→ How to complete this task:
What lines below contain the string "computer"? List them all.

[Start of Attachment]

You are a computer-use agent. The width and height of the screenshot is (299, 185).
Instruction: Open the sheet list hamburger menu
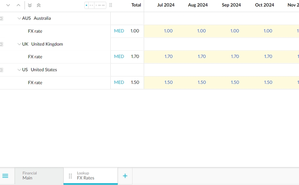point(5,176)
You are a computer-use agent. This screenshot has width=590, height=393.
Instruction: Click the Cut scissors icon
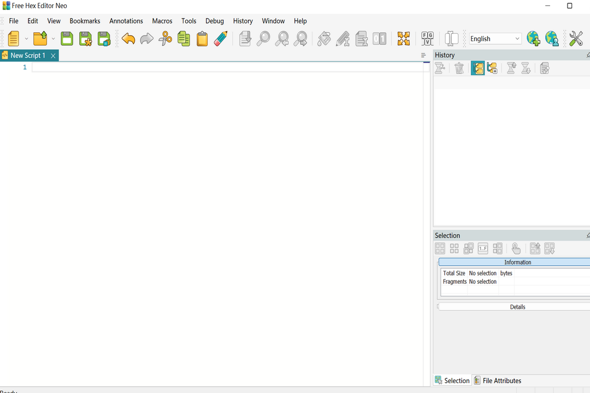click(166, 39)
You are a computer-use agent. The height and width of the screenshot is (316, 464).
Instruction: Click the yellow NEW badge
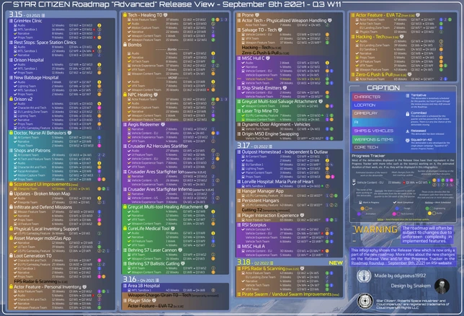pos(335,263)
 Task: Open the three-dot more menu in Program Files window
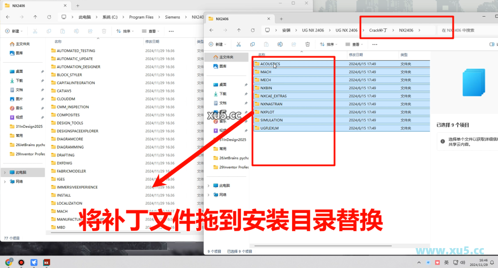click(x=171, y=31)
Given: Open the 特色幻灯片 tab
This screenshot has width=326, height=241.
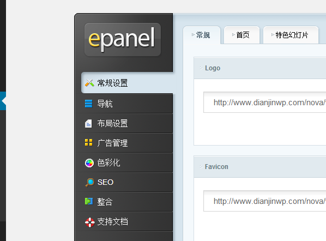Looking at the screenshot, I should click(291, 35).
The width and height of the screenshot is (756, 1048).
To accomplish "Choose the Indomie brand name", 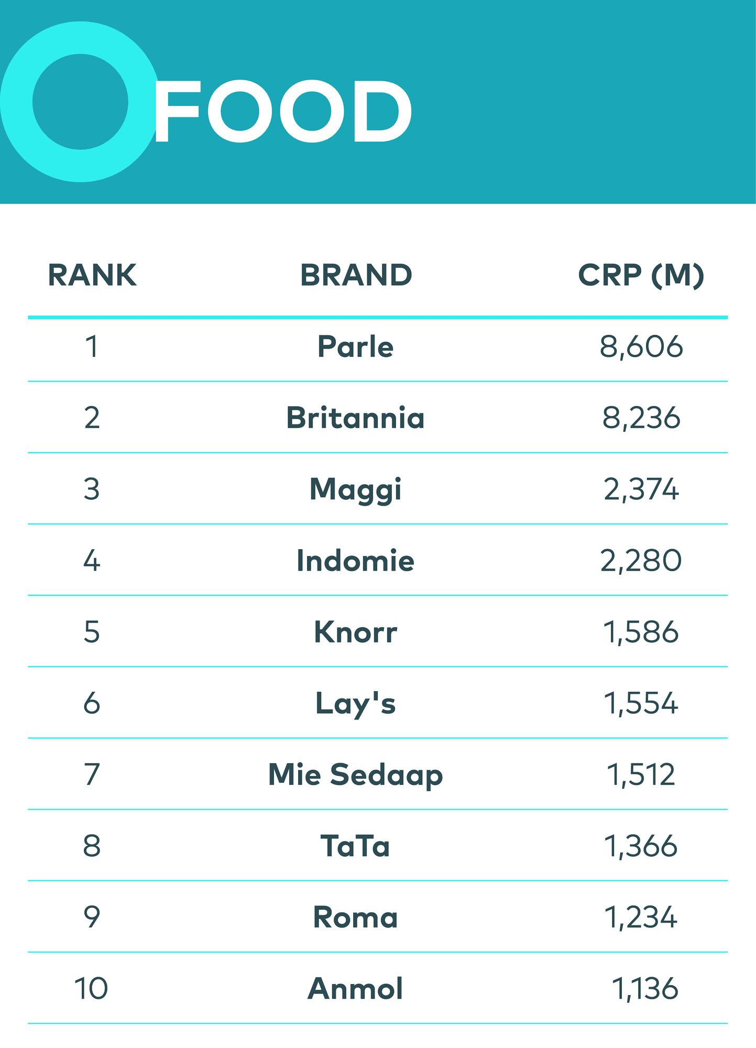I will tap(356, 561).
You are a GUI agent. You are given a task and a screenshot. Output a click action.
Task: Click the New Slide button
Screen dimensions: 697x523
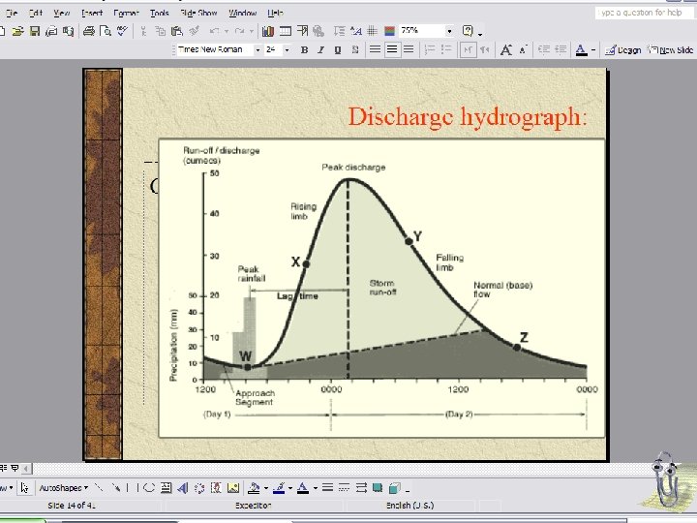671,49
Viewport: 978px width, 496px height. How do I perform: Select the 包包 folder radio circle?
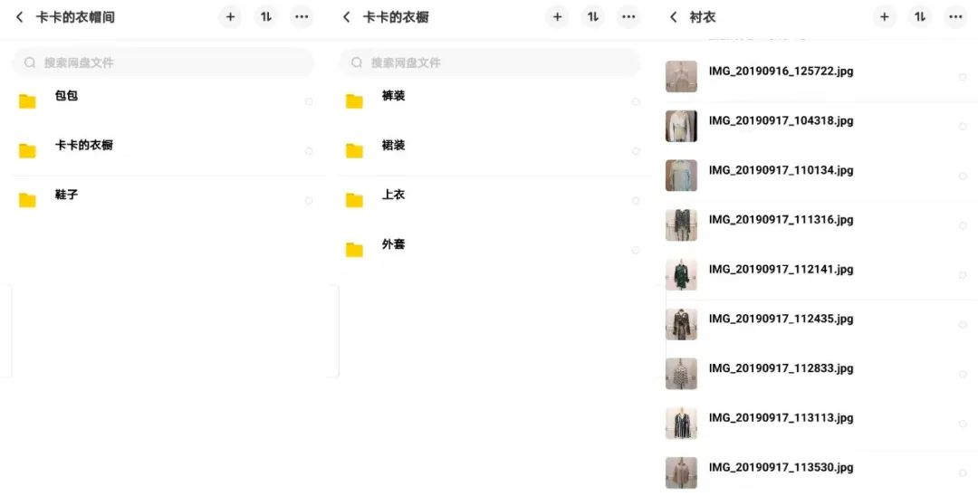pos(309,101)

[End of Attachment]

→ Output below:
You are a computer-use agent. The width and height of the screenshot is (299, 185).
You are a computer-use agent. This screenshot has width=590, height=393.
You are a computer-use agent. The height and width of the screenshot is (316, 464).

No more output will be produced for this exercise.